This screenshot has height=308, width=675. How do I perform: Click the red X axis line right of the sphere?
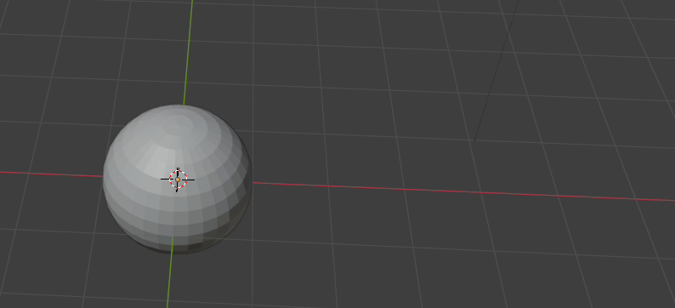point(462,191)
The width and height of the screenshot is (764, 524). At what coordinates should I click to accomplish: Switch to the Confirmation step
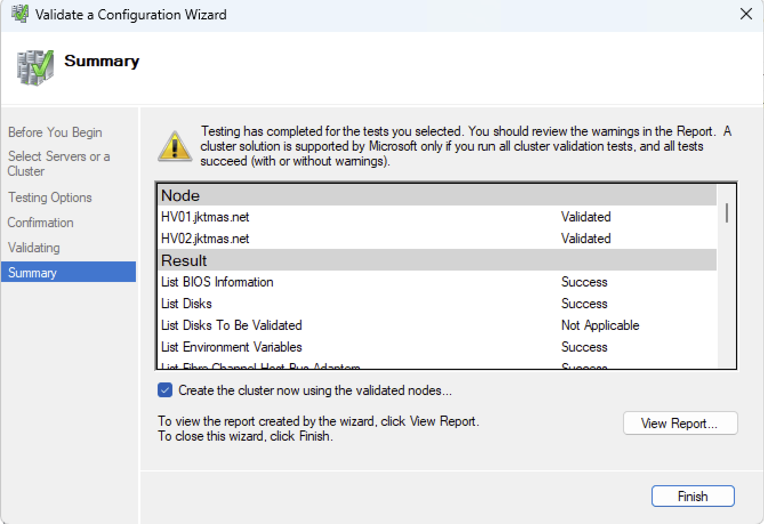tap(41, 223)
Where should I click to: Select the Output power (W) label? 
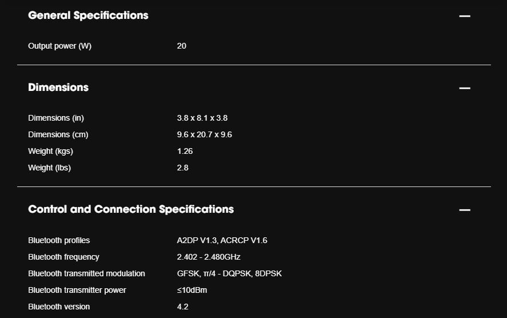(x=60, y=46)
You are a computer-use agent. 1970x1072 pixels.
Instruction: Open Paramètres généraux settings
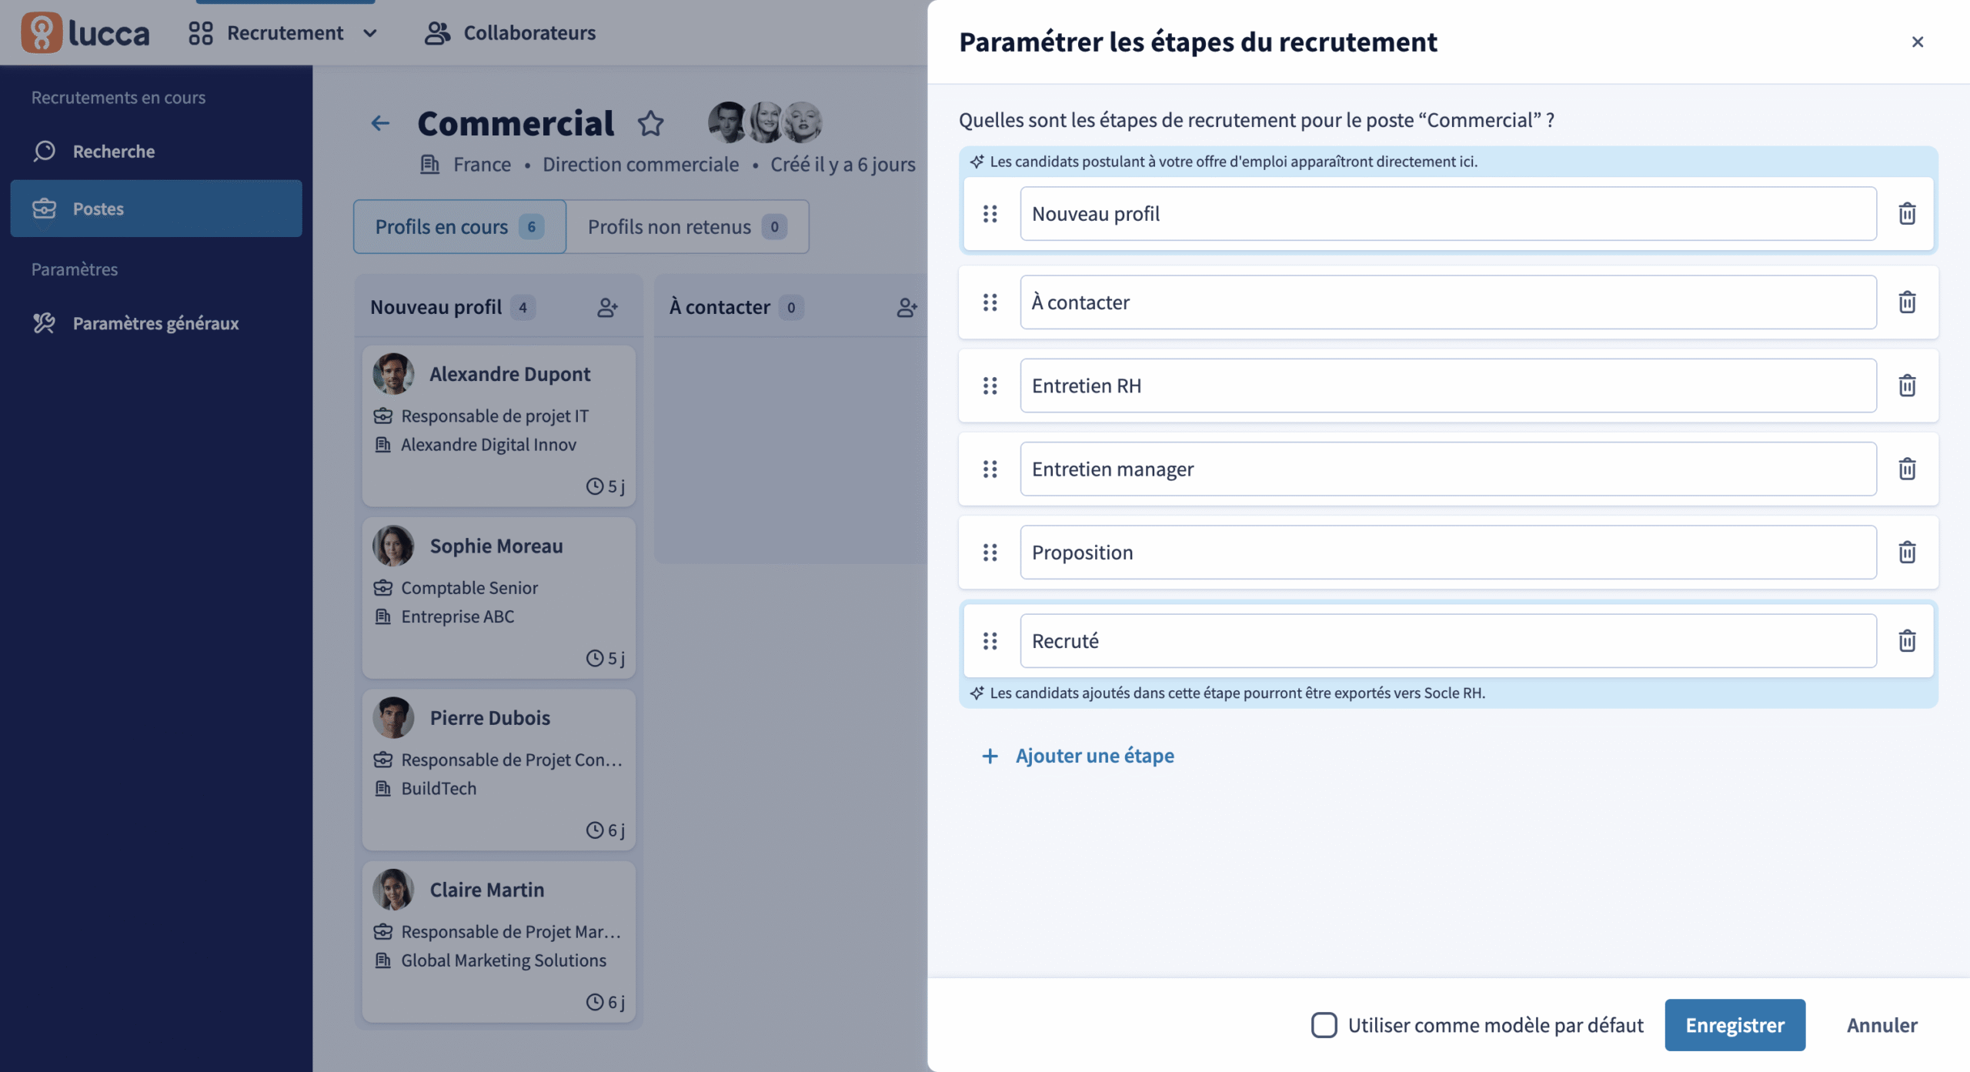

--

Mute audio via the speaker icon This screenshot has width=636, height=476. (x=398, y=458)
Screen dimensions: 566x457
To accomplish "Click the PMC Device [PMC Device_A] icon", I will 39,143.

● **INSTRUCTIONS FOR THE TASK**
Locate each line of the items that contains the string "icon", matching case exactly, and copy those lines.

● **FULL ANSWER**
Mute audio via the speaker icon This screenshot has width=636, height=476. (x=398, y=458)
To accomplish "Click the PMC Device [PMC Device_A] icon", I will 39,143.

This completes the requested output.